Já Lucas dos Santos de Souza, preso horas depois do irmão, é acusado de ter conseguido a arma do crime.
A pistola foi encontrada na casa da deputada. O telefone celular do pastor nunca apareceu.
Flávio e Lucas foram denunciados por homicídio triplamente qualificado (por motivo torpe, meio cruel e impossibilidade de defesa da vítima), com pena prevista de 12 a 30 anos.
Deputada Flordelis participa do velório do marido — Foto: Reprodução/TV Globo
Na investigação sobre por que Anderson foi morto, a polícia encontrou divergências nas versões e inconsistências nos depoimentos da família.
Os investigadores já sabiam que, além de diversas igrejas espalhadas pela Região Metropolitana, a família da deputada Flordelis e do pastor Anderson também tinha uma grande influência política na área.
Já se discutia, por exemplo, indicar uma pessoa de confiança a prefeito de São Gonçalo nas eleições deste ano.
Em novembro, o MPRJ apontou que Flordelis era suspeita de fraudar uma carta em que um de seus filhos confessou ter matado Anderson a mando de um dos irmãos.
A parlamentar, em entrevista, explicou que recebeu a carta das mãos da mulher de um preso.

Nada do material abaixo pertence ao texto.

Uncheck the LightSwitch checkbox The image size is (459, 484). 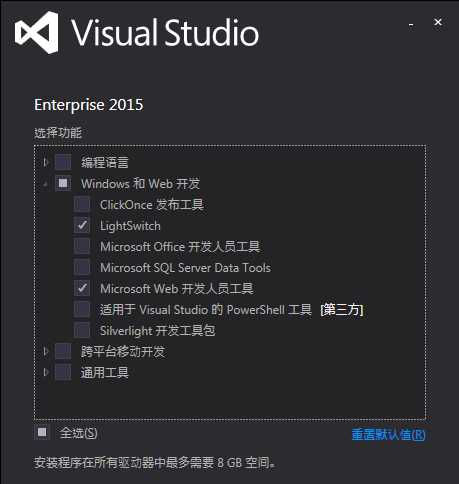point(82,225)
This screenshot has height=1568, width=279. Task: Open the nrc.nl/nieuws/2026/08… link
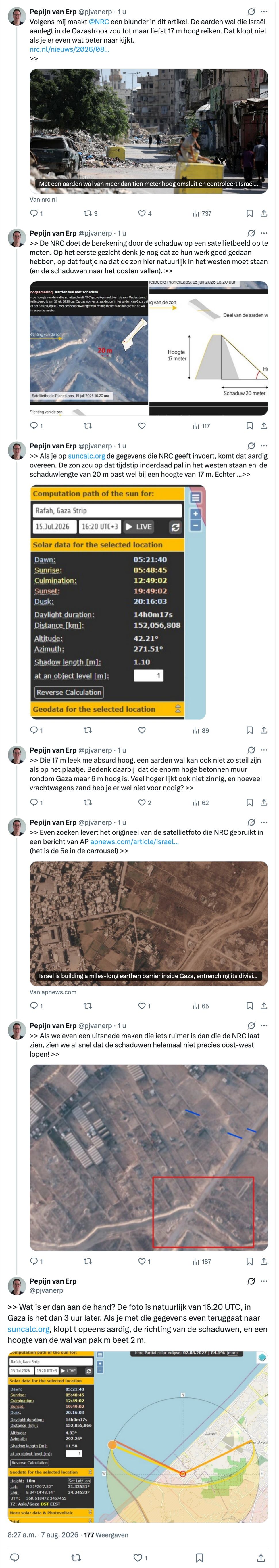point(69,49)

Na correspondência, ainda de acordo com o advogado de Flordelis, Lucas teria revelado que Mizael oferecera a ele um emprego e um carro em troca de um “susto”.
“Estão tentando jogar sobre mim uma culpa de um assassinato que não é verdade, que não fui eu, é uma farsa, e vai aparecer o verdadeiro mandante”, declarou Mizael.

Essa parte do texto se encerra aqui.